• **AUFGABE**
Gib die folgende Auflistung vollständig und wortwörtlich wieder, lass die Bilder dabei jedoch weg.

• **BEREITGESTELLTE DATEN**
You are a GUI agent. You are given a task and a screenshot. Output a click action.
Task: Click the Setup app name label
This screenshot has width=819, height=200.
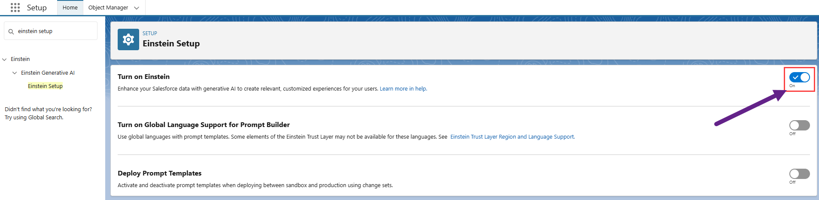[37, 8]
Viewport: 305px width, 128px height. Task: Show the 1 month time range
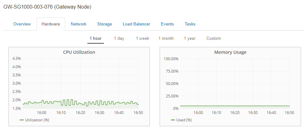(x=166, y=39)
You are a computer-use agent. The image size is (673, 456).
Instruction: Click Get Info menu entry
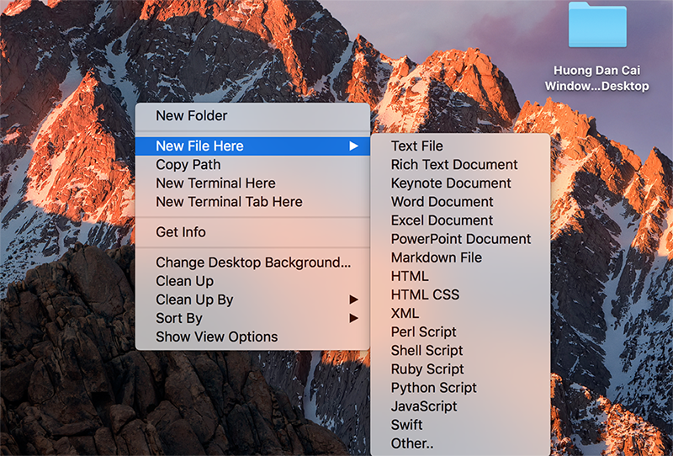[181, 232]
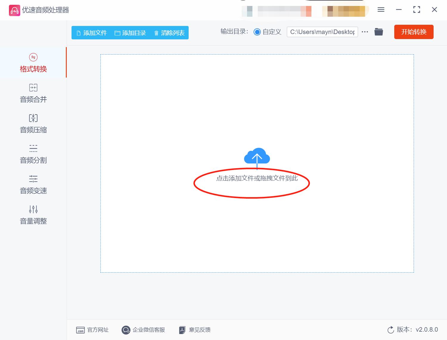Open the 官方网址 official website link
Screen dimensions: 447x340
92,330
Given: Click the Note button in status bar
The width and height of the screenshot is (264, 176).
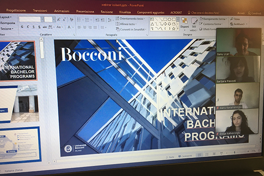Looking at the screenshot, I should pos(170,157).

• **AUSGABE ZUR AUFGABE**
You are a GUI agent. You are given a task and a screenshot. Output a click action.
Task: Click the Setup app name label
This screenshot has width=819, height=200.
[37, 8]
Viewport: 305px width, 128px height. Task: Show the 1 month time range
(x=166, y=39)
You are a computer-use agent. The image size is (673, 456).
Instruction: Click Get Info menu entry
[181, 232]
Open the 官方网址 official website link
Screen dimensions: 447x340
92,330
Given: Click the Note button in status bar
The width and height of the screenshot is (264, 176).
Looking at the screenshot, I should pos(170,157).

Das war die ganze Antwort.